[Mailman-Developers] Interesting study -- spam on postedaddresses...

Chuq Von Rospach chuqui@plaidworks.com
Wed, 20 Feb 2002 21:41:01 -0800

>> It's a test to find out if the agent that requested the page is human or some
>> bot of some sort.
> Assuming you can build such a test.  Good luck.

That some other programmer can't cheat on. Even gooder luck.

> If it's arbitrary, it's generated by some algorithm.  If it's generated by
> some algorithm, I just need to figure out the algorithm and I can always
> get it.

There is some validity to the "the club" mentality, of "we don't have to fix
it, we only have ot make it difficult enough to convince them to annoy
someone else". But if we assume we're building the New Defacto Standard
Listserver for the Internet here with mailman, that strategy fails, because
if we succeed, then it becomes worth their time to find the anti-Club.
Security by obscurity only works if you're really obscure, which implies
failure of the software to thrive. I'm not interested in that (and even
then, you aren't guaranteed success by being obscure).

Another way of looking at it is "I don't have to outrun the lion. I only
have to outrun you" -- but that doesn't work if the lion is infinitely
hungry and doesn't get tire.d Which defines a spambot.

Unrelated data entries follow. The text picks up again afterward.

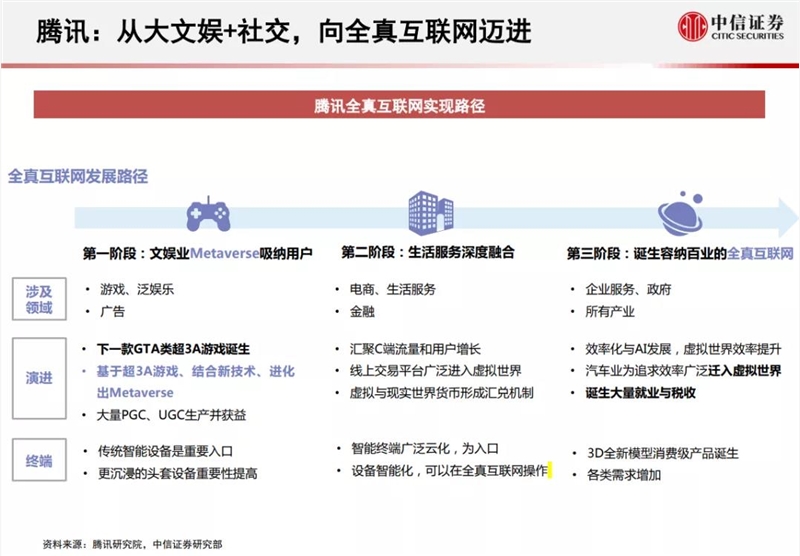Click the 终端 label box
Screen dimensions: 800x556
pos(38,462)

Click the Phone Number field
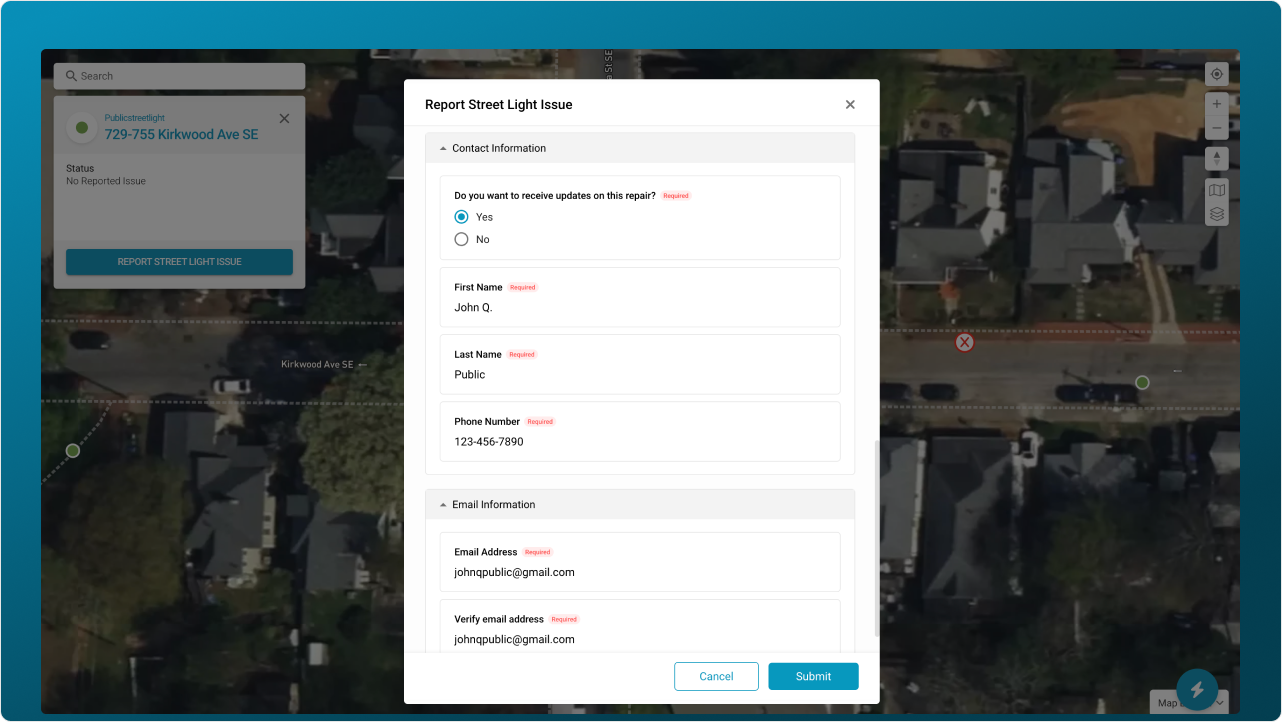tap(640, 442)
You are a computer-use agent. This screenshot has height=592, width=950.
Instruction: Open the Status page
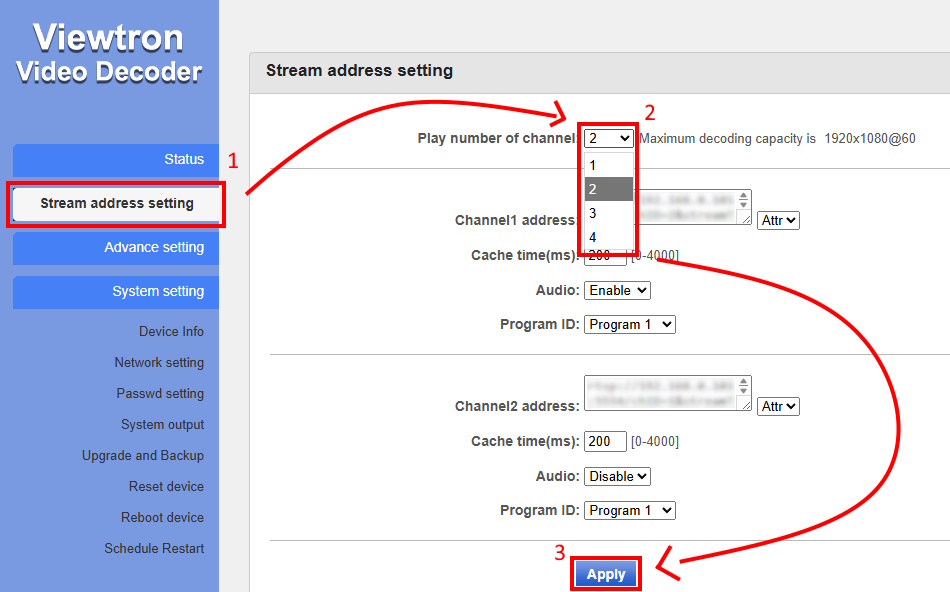[116, 160]
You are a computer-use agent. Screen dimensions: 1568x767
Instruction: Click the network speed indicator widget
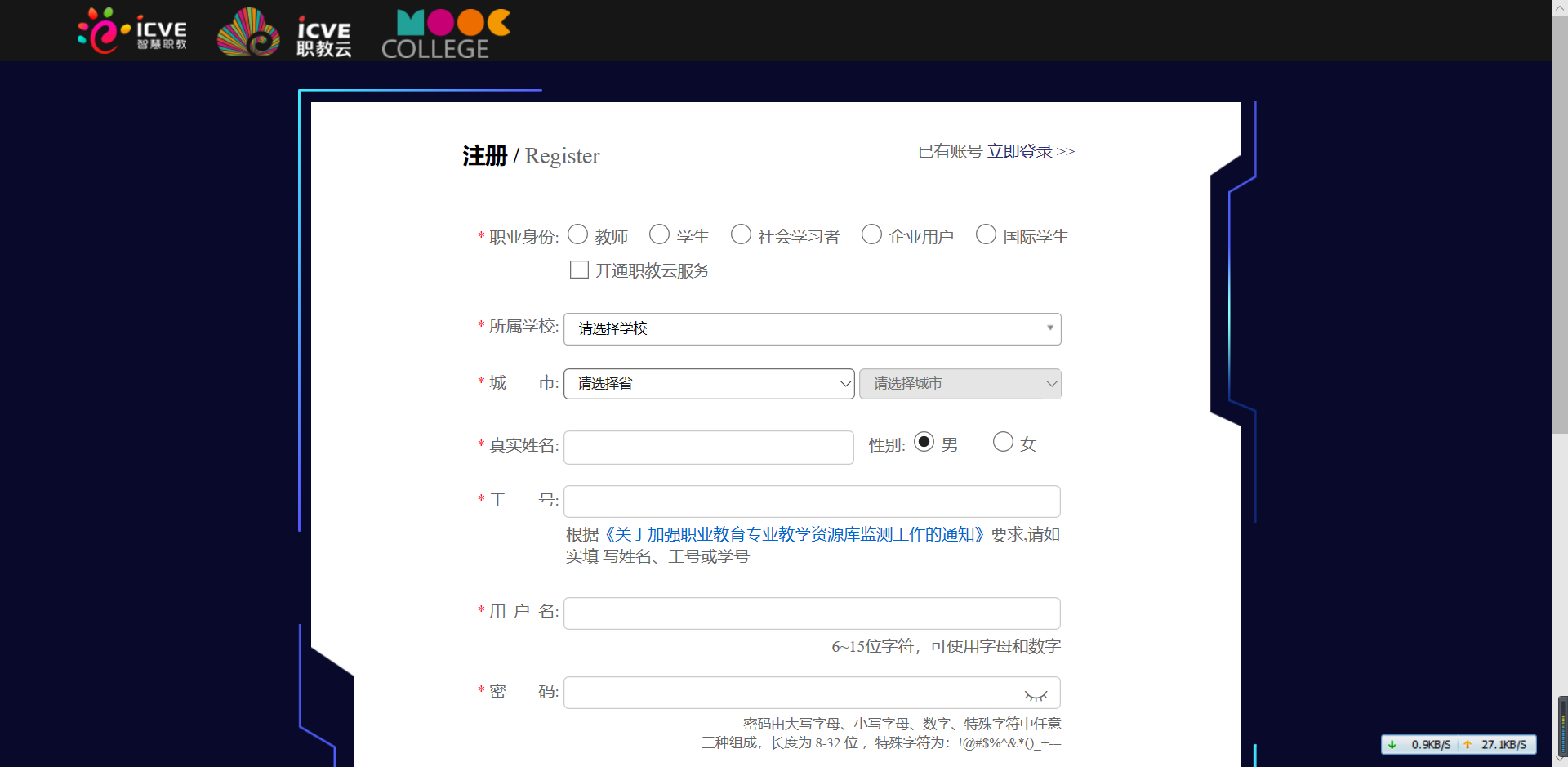[x=1459, y=744]
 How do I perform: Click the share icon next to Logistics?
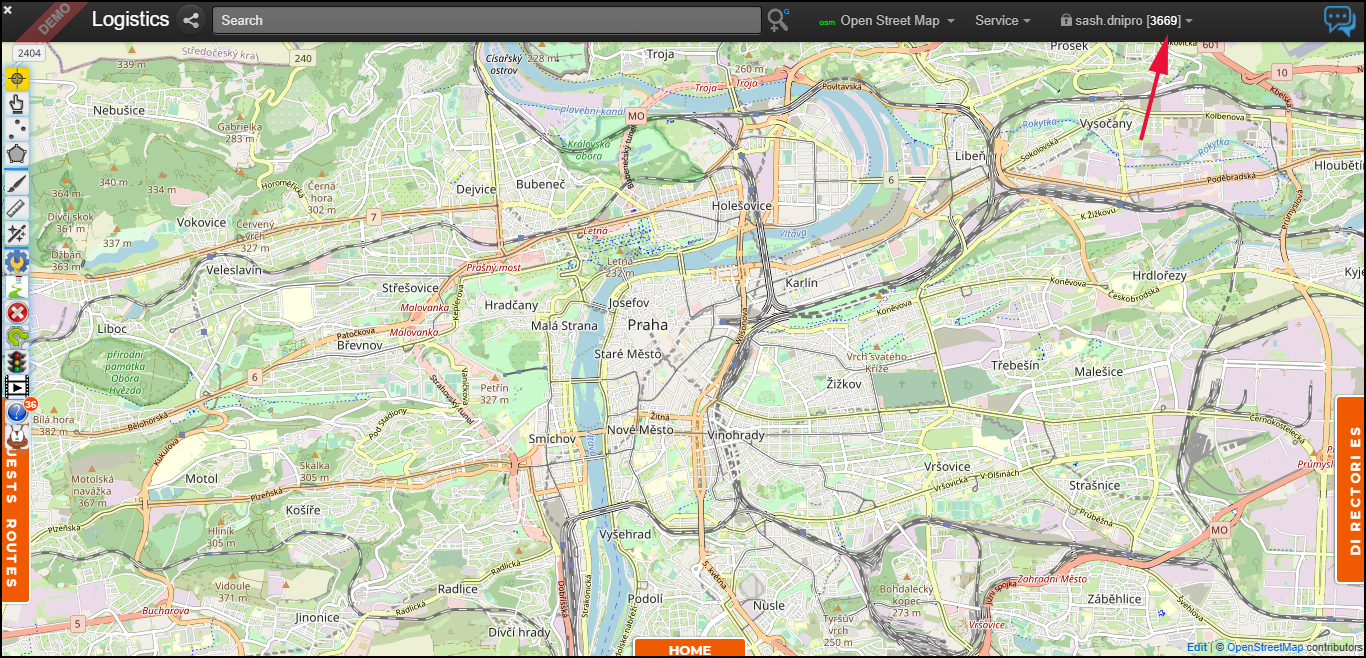click(190, 19)
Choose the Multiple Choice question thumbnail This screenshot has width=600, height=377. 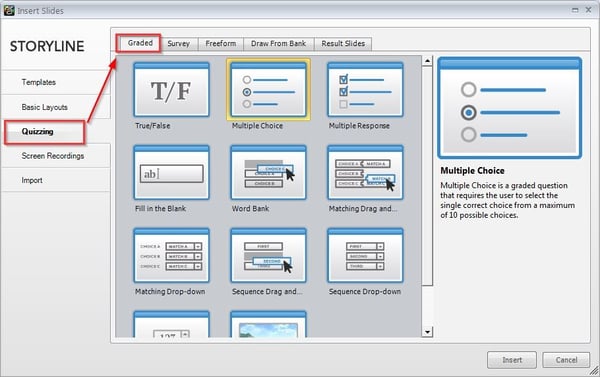(268, 90)
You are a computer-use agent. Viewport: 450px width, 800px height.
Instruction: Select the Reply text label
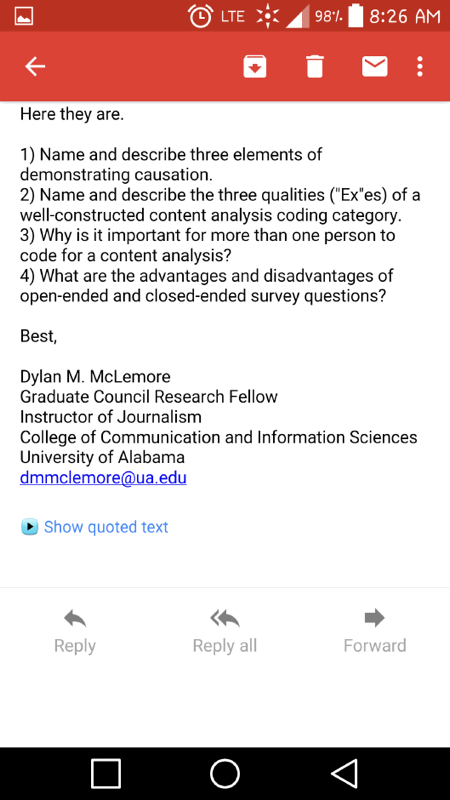tap(75, 645)
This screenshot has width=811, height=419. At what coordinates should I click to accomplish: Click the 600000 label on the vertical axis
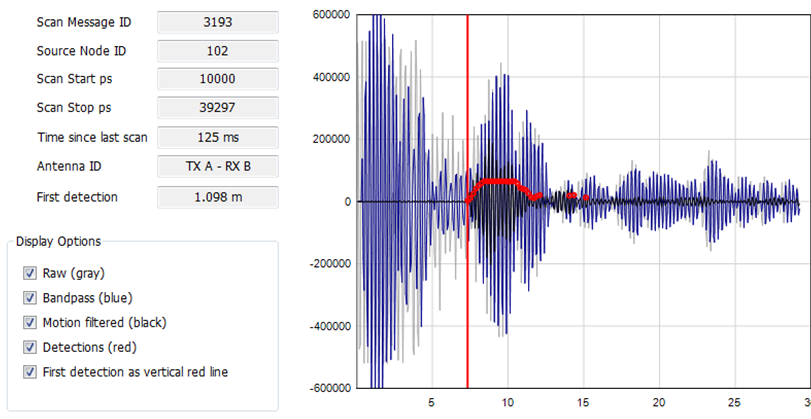[331, 15]
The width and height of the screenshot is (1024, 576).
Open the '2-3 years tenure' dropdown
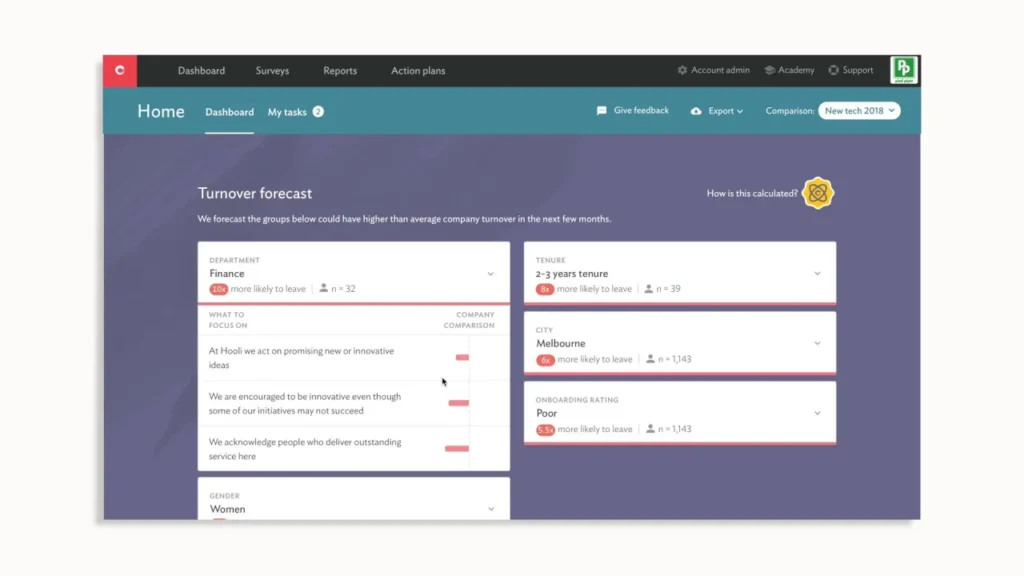(818, 271)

I'm more and more ocnvinced the answer is simply putting admins behind a web
form, and telling site admins to publicize an emergency address (like
postmaster), and putting up a watcher on the system to set off alarms when
it breaks. 

> If you've got a database mapping arbitrary number/name/string to an email
> address, then why not just have a web form that sends mail to that address
> knowing only the arbitrary value (and never divulge the email address)?

Basically, what I'm proposing. And I'm more and more convinced it's the
right way to do this, for all that web forms are less personal than sending
email directly. I think admins have to make themselves accessible. I don't
think they have to make themselves accessible on the user's terms... Another
of those tradeoffs.

Chuq Von Rospach, Architech
chuqui@plaidworks.com -- http://www.chuqui.com/

The first rule of holes: If you are in one, stop digging.